[SELECTED EXCERPT — start]
The First Principle of Conservatism, from the Orthodox Conservative website.
From Orthodox Conservatives
1. That freedom is impossible without order. (The line between individual and community is one that ought to be walked with consideration.)
1. That freedom is impossible without order
When the conservative speaks of freedom, he does not mean that same thing as the liberal, who imagines freedom as non-interference, or in John Stuart Mill’s historic pronouncement, that “the only purpose for which power can be rightfully exercised over any member of a civilized community, against his will, is to prevent harm to others. His own good, either physical or moral, is not a sufficient warrant”. Neither does the conservative imagine freedom to be non-domination, as is the dream of the republican (see On the People’s Terms, by Philip Pettit) – all society is built from hierarchy, and the reality of any legal system is that power lies in reserve, waiting until it might be authoritatively used. So what, then, does the conservative truly mean by ‘freedom’? After all, no political philosophy that exists only in repudiation, in denying that which others talk of, will last long – especially if it cannot engage with the real world. This is the age-old problem of conservatism; it has spent so long fighting against ideas, it has forgotten the ground it stands on, and seems anti-intellectual in itself.
What the conservative means by freedom, is the freedom to become the best version of oneself. This idea involves multiple elements, but the first and most easily identifiable is that we have many desires naturally arising within us, that must be tempered and controlled in order to live in that civilisation JS Mill thought of as so important. We do not pretend here that biological drives – those most essential to survival – are bad, merely that there is such a thing as excess; and the received wisdom of centuries have proven that you can have “too much of a good thing”.
Those of us who surrender to every whim and desire that arises within us are not free, because we cannot escape the dictates of the most permanent thing in our lives – ourselves – and the ability to gain discipline over yourself is the most important cause of all, because it is only through internal discipline that you gain the capacity to follow rules and laws.
But not only is the constant satisfaction of each desire as it arises a poor display of discipline – it lends itself to an unsatisfied mind, seeking to satisfy every desire as it arises immediately, and becoming agitated in oneself from the inability to provide that satisfaction leads to the constant pursuit of excess, overloading oneself with stimuli until only the largest possible dose of pleasure registers. Once each desire is satisfied, another immediately arises, and that is satisfied immediately, after which follows another desire, and so on until you are caught in an endless cycle of self-satisfaction that does not allow for the cultivation of the good life. This agitation carries over into the social world, where satisfaction is not derived from the appreciation of others as they are, but for what they can do for you – or what they can satisfy in you.
Of course, this freedom from animalism is not the only ‘freedom’ necessary for good social order: so too is that freedom provided by the security of civilisation. We would not consider, for instance, a child dropped in the centre of the Sahara ‘free’, because he would have no parents to protect him, no walls to keep out the heat, no roof to block away the sun, and no infrastructure to provide him with the water and food he so desperately needs.
With this in mind, it is the firm belief of the conservative that, though they may seem antithetical, freedom cannot exist without a stable, peaceful and secure order underpinning it. It might seem that the order necessary for this freedom is one that impinges on liberty, but the truth is that we do not emerge into the world as complete and separate individuals but as children who need structure and guidance in order to show us how to achieve this freedom, and in that respect provides us with the self-discipline necessary in order to fully utilise the liberty we feel as a natural impulse. Without the self-discipline capable for pursuing this liberty, we risk falling into the inseparable twin of liberty, that of license; we are incapable of recognising those desires that will improve ourselves and our lives from those that will be damaging. If we are incapable of disciplining ourselves, we will call a foreign body in to discipline our lives for us – this is, inevitably, the State.
I recall here Edmund Burke: “I pride myself that I love a manly, moral, regulated liberty”.
[SELECTED EXCERPT — finish]
Reproduce the stretch of the conservatism essay from "The First Principle" through "walked with consideration.)", swapping each occurrence of "order" for "stability".
[DATA TO EXAMINE — start]
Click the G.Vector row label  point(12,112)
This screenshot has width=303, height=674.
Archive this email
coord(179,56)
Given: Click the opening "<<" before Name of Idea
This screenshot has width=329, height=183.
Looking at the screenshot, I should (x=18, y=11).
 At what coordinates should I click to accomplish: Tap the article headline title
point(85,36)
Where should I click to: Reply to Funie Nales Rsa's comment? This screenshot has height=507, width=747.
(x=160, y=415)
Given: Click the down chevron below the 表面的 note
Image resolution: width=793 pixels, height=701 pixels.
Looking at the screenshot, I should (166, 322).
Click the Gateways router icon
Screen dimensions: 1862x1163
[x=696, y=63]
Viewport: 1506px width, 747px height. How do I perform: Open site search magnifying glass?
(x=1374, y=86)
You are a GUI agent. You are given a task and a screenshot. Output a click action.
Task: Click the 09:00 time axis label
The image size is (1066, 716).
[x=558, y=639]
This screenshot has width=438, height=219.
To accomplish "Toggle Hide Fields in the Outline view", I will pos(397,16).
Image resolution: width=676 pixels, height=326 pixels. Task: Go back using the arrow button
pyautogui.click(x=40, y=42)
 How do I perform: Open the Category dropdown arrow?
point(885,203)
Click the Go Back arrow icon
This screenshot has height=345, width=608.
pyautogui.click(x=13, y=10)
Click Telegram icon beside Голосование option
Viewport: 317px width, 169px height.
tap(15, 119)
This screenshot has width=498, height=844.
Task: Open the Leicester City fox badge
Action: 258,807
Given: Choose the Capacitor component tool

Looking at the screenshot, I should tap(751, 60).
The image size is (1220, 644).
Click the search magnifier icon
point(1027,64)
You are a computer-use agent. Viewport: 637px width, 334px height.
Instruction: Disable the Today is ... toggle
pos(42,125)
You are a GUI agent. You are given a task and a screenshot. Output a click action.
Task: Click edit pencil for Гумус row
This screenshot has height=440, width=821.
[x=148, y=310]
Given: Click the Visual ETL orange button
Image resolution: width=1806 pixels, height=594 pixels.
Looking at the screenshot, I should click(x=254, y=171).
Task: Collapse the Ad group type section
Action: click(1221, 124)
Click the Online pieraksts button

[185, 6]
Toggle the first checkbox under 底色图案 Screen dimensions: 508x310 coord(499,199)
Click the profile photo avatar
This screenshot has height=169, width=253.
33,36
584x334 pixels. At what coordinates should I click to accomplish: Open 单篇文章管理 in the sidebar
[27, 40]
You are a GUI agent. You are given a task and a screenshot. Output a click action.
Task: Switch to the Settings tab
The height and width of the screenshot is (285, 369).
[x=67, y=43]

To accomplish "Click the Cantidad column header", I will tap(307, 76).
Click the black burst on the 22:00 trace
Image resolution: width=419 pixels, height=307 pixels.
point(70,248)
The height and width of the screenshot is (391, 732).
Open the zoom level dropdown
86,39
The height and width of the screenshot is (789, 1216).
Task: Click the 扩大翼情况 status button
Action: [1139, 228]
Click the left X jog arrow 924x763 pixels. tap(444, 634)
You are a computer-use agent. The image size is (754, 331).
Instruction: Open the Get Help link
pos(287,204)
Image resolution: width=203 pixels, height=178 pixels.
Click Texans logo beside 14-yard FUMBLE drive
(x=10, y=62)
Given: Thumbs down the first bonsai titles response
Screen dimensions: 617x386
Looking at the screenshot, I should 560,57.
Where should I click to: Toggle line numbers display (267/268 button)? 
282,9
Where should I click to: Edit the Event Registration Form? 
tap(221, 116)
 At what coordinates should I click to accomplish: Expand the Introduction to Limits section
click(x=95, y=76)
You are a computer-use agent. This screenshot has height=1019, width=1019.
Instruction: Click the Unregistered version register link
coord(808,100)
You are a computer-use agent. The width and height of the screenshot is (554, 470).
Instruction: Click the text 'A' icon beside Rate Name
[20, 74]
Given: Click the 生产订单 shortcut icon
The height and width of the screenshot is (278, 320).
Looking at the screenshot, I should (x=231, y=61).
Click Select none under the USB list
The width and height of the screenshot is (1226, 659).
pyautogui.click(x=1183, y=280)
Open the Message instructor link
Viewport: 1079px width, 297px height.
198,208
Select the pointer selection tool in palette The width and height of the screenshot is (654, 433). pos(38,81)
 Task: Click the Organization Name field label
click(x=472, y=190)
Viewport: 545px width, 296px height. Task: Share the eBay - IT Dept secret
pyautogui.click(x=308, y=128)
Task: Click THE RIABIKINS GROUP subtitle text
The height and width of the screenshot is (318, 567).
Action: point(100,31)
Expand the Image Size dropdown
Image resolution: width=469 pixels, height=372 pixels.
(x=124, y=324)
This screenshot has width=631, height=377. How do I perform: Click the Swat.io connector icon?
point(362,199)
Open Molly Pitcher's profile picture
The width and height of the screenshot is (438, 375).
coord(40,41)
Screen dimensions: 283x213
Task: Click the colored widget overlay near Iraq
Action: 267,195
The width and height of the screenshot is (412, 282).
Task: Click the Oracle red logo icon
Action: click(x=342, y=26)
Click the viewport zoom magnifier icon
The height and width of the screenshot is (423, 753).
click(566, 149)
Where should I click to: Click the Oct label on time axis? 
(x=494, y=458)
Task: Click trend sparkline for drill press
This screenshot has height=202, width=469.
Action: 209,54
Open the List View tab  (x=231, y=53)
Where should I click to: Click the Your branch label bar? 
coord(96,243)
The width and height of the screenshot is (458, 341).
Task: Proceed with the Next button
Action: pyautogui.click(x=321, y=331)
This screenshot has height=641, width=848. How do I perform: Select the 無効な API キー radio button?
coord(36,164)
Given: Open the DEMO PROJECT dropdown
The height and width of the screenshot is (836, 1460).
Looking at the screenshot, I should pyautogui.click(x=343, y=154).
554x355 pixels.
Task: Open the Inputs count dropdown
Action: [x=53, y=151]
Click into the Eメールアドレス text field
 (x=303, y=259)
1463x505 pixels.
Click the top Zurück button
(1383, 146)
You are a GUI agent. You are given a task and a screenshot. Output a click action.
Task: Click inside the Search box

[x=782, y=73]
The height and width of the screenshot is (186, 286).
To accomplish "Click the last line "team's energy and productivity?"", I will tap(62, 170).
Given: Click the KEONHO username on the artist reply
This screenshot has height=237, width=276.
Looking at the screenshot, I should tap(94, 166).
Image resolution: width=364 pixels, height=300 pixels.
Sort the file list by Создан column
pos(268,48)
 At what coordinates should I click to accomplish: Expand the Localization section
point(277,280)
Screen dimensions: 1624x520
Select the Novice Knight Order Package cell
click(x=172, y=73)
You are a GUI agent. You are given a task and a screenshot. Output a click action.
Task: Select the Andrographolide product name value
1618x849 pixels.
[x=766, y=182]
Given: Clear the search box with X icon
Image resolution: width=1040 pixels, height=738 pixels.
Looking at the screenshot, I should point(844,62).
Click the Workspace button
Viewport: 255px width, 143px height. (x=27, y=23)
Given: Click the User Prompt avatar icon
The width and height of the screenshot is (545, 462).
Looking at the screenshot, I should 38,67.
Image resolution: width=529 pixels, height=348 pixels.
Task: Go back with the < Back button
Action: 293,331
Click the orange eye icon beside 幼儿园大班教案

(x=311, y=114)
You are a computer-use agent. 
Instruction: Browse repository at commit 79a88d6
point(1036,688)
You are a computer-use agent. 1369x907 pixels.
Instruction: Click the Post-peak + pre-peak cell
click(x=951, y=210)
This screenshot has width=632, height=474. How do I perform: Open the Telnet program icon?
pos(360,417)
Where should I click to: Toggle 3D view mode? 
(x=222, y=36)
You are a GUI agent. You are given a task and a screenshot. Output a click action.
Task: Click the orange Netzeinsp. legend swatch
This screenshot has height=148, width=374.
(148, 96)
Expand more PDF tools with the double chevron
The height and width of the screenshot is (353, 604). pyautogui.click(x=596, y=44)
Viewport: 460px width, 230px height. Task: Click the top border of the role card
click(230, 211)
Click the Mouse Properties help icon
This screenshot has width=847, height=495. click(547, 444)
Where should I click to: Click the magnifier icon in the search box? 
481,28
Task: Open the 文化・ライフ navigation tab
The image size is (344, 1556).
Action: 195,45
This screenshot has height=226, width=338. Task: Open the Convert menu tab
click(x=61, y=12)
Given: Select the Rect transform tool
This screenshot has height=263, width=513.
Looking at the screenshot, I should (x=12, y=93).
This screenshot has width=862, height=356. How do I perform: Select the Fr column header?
[DATA TO EXAMINE — finish]
■ TASK RESPONSE:
The First Principle of Conservatism, from the Orthodox Conservative website.
From Orthodox Conservatives
1. That freedom is impossible without stability. (The line between individual and community is one that ought to be walked with consideration.)